During the scan we monitor the bandwidth, and we have control pings in order to check all the time the server can send and receive pings. We took certain monitoring and slow down things. Sure it was nor perfect, but the reliability were considered during the experiment.

So, what measures were taken?

The problem is not sending packets fast enough. It's not about bandwidth. The problem is sending them just fast enough, which is impossible if you're scanning statelessly with just ICMP echoes.

Let's say you're on a 100 mbit ethernet, your uplink is only 8 mbit. If you send packets at a rate of 10 mbits, packet loss will happen. And you're not the only one using the network either, so this can happen way earlier. And that's only the part of the network that you control. There might be a lot of hops between you and the host you're sending packets to. And with your approach (the way I understand it) you're not gonna notice packet loss.

I might make too many assumptions here, but ten hours is just too short of a time period for a network of that size for a reliable result. I'm very sceptical. But please prove me wrong, because it will def. make my job easier.

I guess you could publish the code, so I could test it myself.
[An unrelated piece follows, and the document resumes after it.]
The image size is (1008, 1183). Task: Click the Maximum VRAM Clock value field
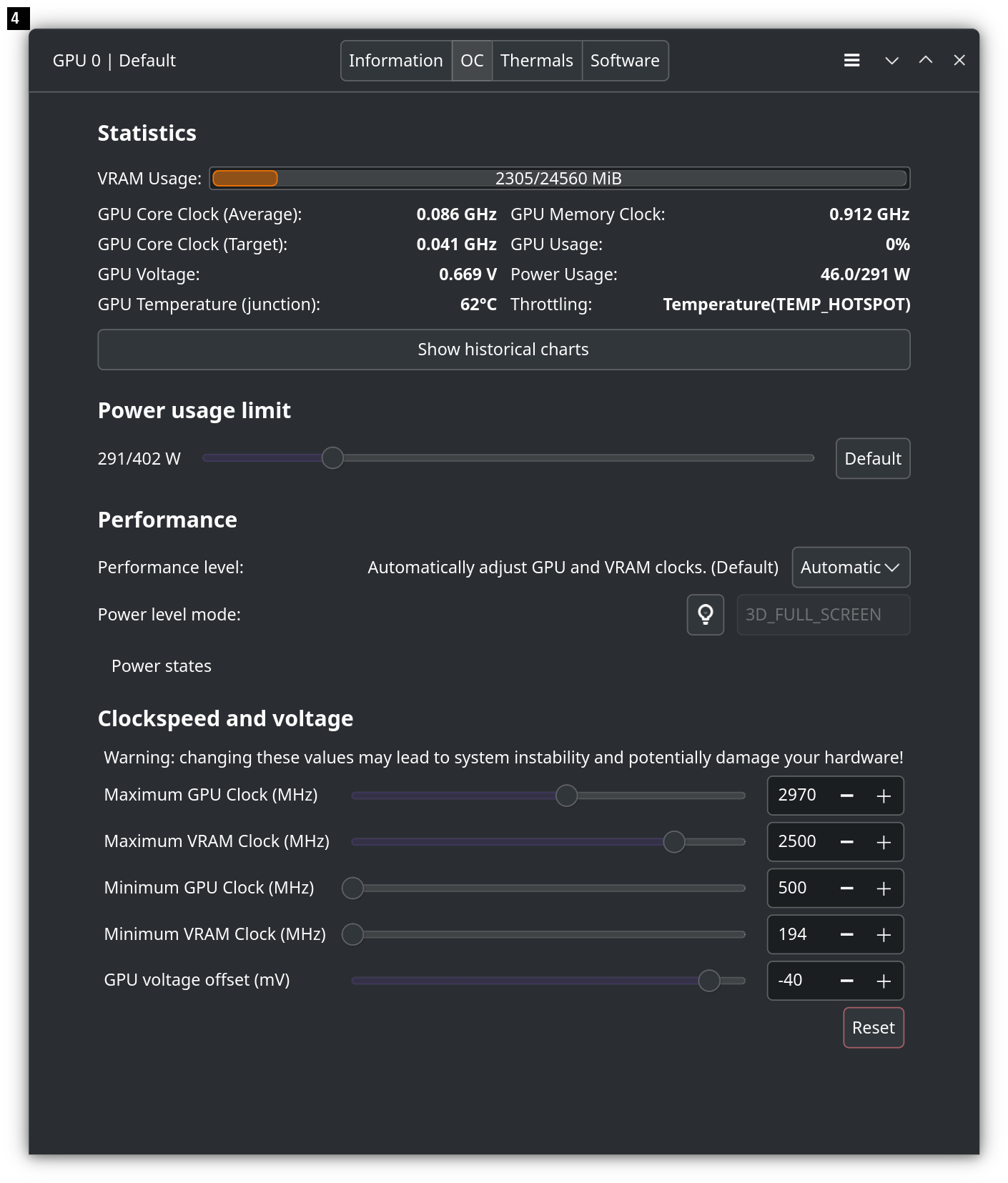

What if you did a much slower (i.e., reliable) scan of a small sample? Then you could compute the probability of false negatives in the fast search and get a much more accurate count.

I guess it depends on what kind of results you want. It's possible to scan the public IPv4 address space reliably, but it requires a bit more effort than just sending out packets to see what you get back over a relatively short time frame.

You can split the address space up across several different scanners on different physical links. You can estimate the RTT to a network segment you're scanning and base your timings on that. Probing with TCP packets can yield better results than ICMP packets for this type of activity. There's so many variables involved.

Build a tool that allows you to send ICMP packets at a fixed rate (preferably in the kernel, or even without an OS at all if you're into that. Getting precise timings in user land is hard) or just a tool that sleeps between packets with the possibility of not sleeping at all. It's an educational experience. Scan a relatively small range of addresses bound to hosts on the other side of the world at different speeds and see the diff in results. Maybe there's a good tool for that already.

Whenever I read about "We've scanned/product X can scan the internet in X hours" I'm very sceptical. Unless the results are verifiable in some way (which is hard to guess/estimate for such a large sample) or the approach they took seems like a sane one (very subjective I guess), I assume they don't know what they're doing. The reason I assume this is because I've been there myself.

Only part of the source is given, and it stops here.